In Maiduguri, Maina Bulama, a 74-year-old bean farmer, stitches thick leather amulets into tank tops customers wear beneath their shirts in the northeastern town. He learned the trade from his father and grandfather, who like him sewed Islamic prayers into the product to curry divine favor. In recent months, customers have arrived in swelling numbers.
"I can't even tell you the number of people I've given these to," said Mr. Bulama.
Officials fret that throwing more arms at the problem will only make it bigger, deepening instability in a country that recently surpassed South Africa as the continent's largest economy.
"This is what we are trying to avoid as much as possible," says Kashim Shettima, governor of Borno, Nigeria's most violent state. In time, he fears, armed militias and vigilante groups could "end up becoming the
Frankenstein monster that will consume us." Nigeria's military spokesman didn't respond to repeated requests to comment. In a statement last year, the military—which has said it is stretched thin policing so many conflicts, criminal movements and rebellions around the country—expressed concern that vigilante groups could be "used to settle scores or witch-hunt perceived enemies."
Kulwa Mesage, a vigilante who bought his musket for roughly $24, says he is saving up for a $175 foreign-made shotgun. "We prefer the pump action," he says.
Nigeria sits along what weapon trackers consider one of the world's busiest highways for arms trafficking, the Sahel. The hardware trafficked here includes homemade pistols, stolen military assault rifles and truck-mounted machine guns likely looted from Libya's inventory after the fall of Col. Moammar Gadhafi.
That abundance of weaponry explains how Boko Haram-once a forest-dwelling group armed with curved swords- assembled one of Africa's biggest arsenals in just a few years.
Today, Boko Haram boasts rocket-propelled grenades, night-vision goggles, armored personnel carriers, plus satellite phones—all brandished in their propaganda videos. Nigerian troops say they communicate by cellphones over patchy networks and some say they lack ammunition.
The army has made moves to curb the gun proliferation, especially in Maiduguri. In recent years, troops here have seized unlicensed firearms and detained craftsmen who make them.
But the feeling of insecurity stretches far beyond Nigeria's north. In the grasslands across the middle of the country, a little-noticed ring of cattle thieves has killed more than 500 herdsmen and taken 60,000 cows
in the past 18 months, the country's cattle-breeding association says. Markets in those areas now do brisk business swapping cows for AK-47s, it says.
In the south, gunmen frequently kidnap prominent Nigerians for ransom, prompting village chief Anthony Ijele, among others, to buy his own shotgun. "Guns have been used to stabilize American society and it is that stability that we want in Nigeria," he says.

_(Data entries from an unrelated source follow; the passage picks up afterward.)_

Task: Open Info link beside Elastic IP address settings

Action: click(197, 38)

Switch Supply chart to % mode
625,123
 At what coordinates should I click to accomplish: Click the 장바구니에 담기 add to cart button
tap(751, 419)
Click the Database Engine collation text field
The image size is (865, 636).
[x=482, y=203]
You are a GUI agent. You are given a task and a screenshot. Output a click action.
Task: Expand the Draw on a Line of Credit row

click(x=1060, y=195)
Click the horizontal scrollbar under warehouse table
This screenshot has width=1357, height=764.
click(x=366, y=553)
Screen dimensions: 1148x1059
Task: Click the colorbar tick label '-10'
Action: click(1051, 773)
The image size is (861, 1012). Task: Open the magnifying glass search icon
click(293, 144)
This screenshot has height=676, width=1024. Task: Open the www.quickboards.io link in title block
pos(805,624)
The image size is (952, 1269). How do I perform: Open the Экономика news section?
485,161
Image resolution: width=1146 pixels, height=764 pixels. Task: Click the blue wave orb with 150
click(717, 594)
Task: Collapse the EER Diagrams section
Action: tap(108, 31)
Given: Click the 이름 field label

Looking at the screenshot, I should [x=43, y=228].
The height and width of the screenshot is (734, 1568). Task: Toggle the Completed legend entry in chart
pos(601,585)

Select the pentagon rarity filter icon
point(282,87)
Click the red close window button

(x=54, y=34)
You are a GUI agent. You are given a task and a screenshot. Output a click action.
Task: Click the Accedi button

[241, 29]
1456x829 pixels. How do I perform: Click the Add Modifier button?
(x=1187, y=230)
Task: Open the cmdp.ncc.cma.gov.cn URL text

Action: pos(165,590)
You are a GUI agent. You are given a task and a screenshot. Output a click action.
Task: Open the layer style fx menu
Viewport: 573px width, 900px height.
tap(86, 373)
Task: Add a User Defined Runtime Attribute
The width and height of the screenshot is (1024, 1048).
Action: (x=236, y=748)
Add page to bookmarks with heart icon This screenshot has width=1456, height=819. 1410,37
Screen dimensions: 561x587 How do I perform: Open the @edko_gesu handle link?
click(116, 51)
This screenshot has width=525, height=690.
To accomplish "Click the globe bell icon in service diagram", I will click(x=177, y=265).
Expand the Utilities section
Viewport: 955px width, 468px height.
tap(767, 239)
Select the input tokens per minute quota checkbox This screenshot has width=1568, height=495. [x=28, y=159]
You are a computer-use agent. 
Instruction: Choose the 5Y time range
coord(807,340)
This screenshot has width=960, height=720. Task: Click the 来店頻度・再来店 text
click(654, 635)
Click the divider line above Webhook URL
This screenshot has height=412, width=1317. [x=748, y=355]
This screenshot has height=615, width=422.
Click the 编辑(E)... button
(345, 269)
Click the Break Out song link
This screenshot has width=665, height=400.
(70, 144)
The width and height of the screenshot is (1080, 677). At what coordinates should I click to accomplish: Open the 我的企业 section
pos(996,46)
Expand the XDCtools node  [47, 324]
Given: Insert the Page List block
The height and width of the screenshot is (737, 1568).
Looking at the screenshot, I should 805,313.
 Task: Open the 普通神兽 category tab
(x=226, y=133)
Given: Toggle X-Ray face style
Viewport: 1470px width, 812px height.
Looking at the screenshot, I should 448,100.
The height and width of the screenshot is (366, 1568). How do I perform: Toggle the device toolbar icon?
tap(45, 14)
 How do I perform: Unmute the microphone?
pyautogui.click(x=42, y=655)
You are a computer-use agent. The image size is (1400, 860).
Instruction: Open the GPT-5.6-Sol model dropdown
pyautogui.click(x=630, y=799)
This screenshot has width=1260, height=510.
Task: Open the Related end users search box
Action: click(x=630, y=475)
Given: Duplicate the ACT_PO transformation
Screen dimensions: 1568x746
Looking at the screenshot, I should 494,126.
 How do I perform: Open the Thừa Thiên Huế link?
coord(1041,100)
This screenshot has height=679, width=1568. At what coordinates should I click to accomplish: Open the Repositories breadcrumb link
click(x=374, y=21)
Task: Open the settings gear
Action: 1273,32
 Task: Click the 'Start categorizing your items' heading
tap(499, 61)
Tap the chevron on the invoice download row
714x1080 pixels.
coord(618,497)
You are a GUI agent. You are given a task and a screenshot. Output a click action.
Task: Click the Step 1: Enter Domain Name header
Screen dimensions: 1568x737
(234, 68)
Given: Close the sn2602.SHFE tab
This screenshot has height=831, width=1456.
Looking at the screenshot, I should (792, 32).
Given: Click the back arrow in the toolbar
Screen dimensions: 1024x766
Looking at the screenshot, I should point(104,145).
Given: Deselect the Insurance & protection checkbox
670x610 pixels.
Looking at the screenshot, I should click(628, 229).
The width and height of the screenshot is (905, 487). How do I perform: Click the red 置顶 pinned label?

Ibrahim Mohammad used to manufacture single-barrel muskets from steering columns and chunks of wood. Then soldiers took him to jail for 30 days, the same crowded, dark prison where they hold Boko Haram suspects. Since his release, he says he has limited his work to repairing weapons: "One has to be very careful." Out in the countryside, Boko Haram has delivered an even-more-brutal sort of gun control: It has decapitated gunsmiths in the rifle-making village of Damboa. The treasurer of a gunsmith's guild, Mustapha Kabuke, understood that as Boko Haram's attempt to send a stop-work message.
But Mr. Kabuke is 90 and has been making guns for eight decades. He simply moved his guild to a nearby
village. On a recent day, his five apprentices were busy assembling their latest pair of muskets. Business has been nonstop since vigilantes starting sprouting up. The old man keeps prices low—$50 a musket—"so that every person will have a gun to defend himself."